One other factor suggests to me that this is more operational than discriminatory bias. It is well documented that universities are sharply skewed in political orientation compared to the general populace. Very roughly the general population runs self-identified conservative 40%, moderate 40% and liberal 20% whereas most humanities fields run self-identified conservative 10%, moderate 10% and liberal 80%. From an ideological perspective the stereotype is of liberals being the most unaccepting of discrimination. Now there is no reason that prevents them from holding the view that discrimination is completely wrong and yet being severely discriminatory. Everyone is self-deceptive of the gap between belief and practice. However, these gaps are pretty large.

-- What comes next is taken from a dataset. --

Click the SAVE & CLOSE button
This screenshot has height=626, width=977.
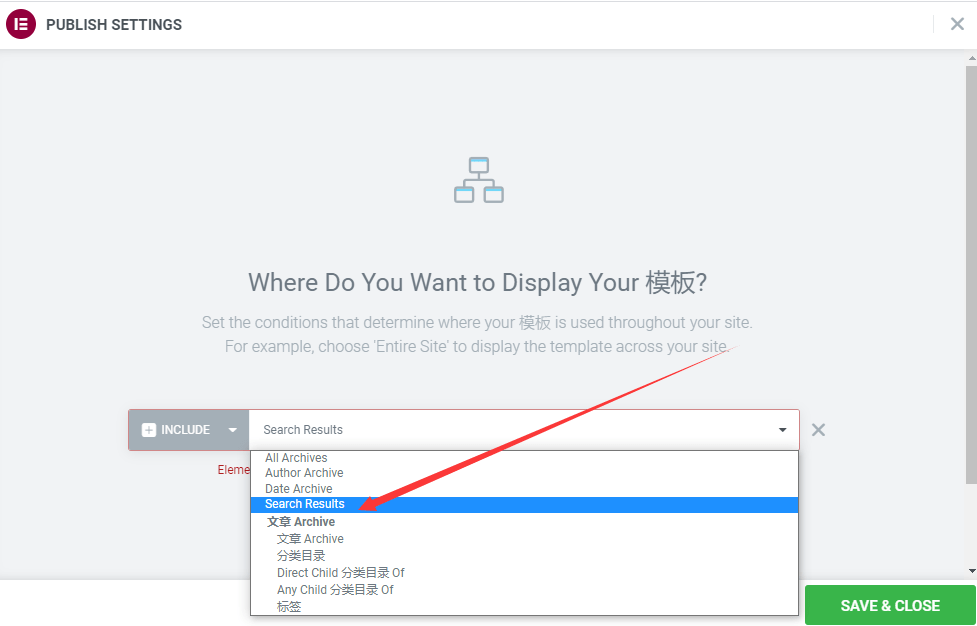click(x=889, y=605)
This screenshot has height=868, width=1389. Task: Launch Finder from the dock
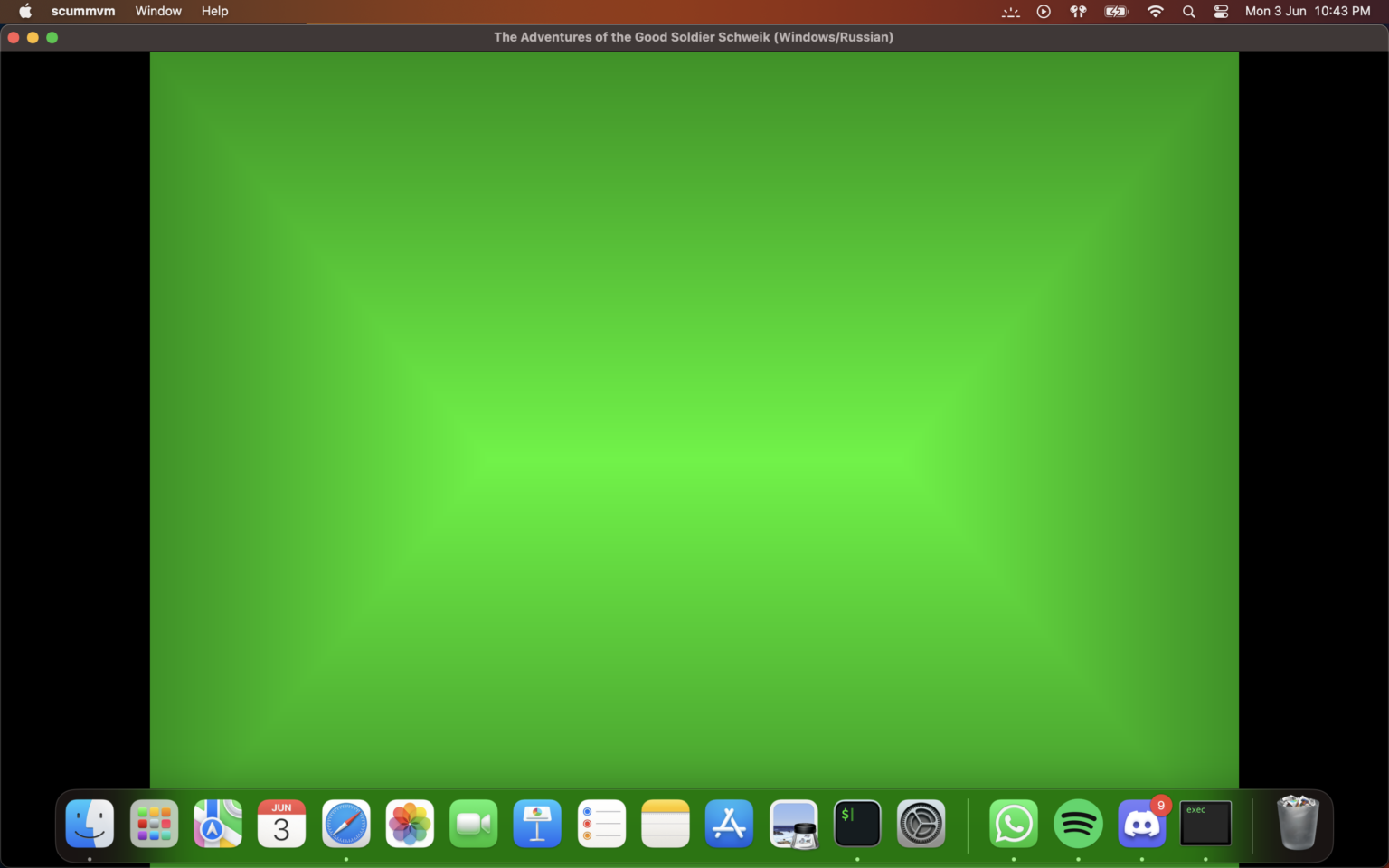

AN interesting study that provides a platform for much deeper investigation. My suspicion is that the root causes are going to be found to be operational rather than personal bias, but that remains to be determined.


Sunday, May 11, 2014

Only 5% of the population are concerned about inequality and 93% have little or no confidence in the government being able to do something constructive about it


An interesting set of data identifying the concerns of the public, and ipso facto contrasting those with politicians and partisans. The People's Agenda: America's Priorities and Outlook for 2014 by AP-NORC.

Economic concerns (unemployment, health of the economy and government debt, are three of the top five concerns. They are preceded by concerns about healthcare which is certainly topical and followed by concerns about immigration. Education, of as about great concern as immigration, tops out the list of six issues, about which at least 20% of the citizens are concerned.

Regarding the "defining challenge of our time" as identified by President Obama, i.e. income inequality, only 5% of the population are concerned about it and 93% have little or no confidence in the government being able to do something constructive about it. So, not a big deal and you can't fix it anyway.

Lack of confidence of the citizenry in the capacity of elected officials to constructively address an issue is not limited to income inequality. For the eleven items about which citizens are actually concerned, 60% or more of citizens lack confidence in the government's capacity to effectively address the particular concern.


Key findings from the report.
The public’s preferred agenda for the government in 2014 includes a diverse set of policy issues that range from economic problems to social policies to foreign affairs. Health care reform is at the top of the public’s list of priorities.

Americans want the government to put significant effort into addressing their priority problems. On the most commonly mentioned issues, large majorities of Americans, two-thirds or more, would like the federal government to devote a lot or a great deal of effort toward solving those problems. And although the public is split on how active a role government ought to take generally, nearly six in 10 see government as a necessary intermediary in dealing with the complex modern economy.

When asked how confident they are that the federal government can make real progress in solving each of the
problems they identified, Americans report very low levels of confidence, with large majorities saying they are only
slightly or not at all confident that the government can make real progress on the most commonly mentioned issues.

Americans express relatively little faith in the current political system, giving the government low marks on its performance upholding this country’s fundamental principles. For example, more people believe the government is doing a poor job than a good job of promoting the well-being of all Americans—not just special interests (55 percent vs. 9 percent)—and of representing the views of most Americans (55 percent vs. 9 percent).

Americans have important personal goals for 2014—such as issues with personal finances and health—but also report
facing significant challenges in meeting those goals.

Looking back, Americans most often cite technology as the biggest change to American life, and they tend to think the
quality of life in America has declined in the last four decades and will continue to do so over the next 40 years.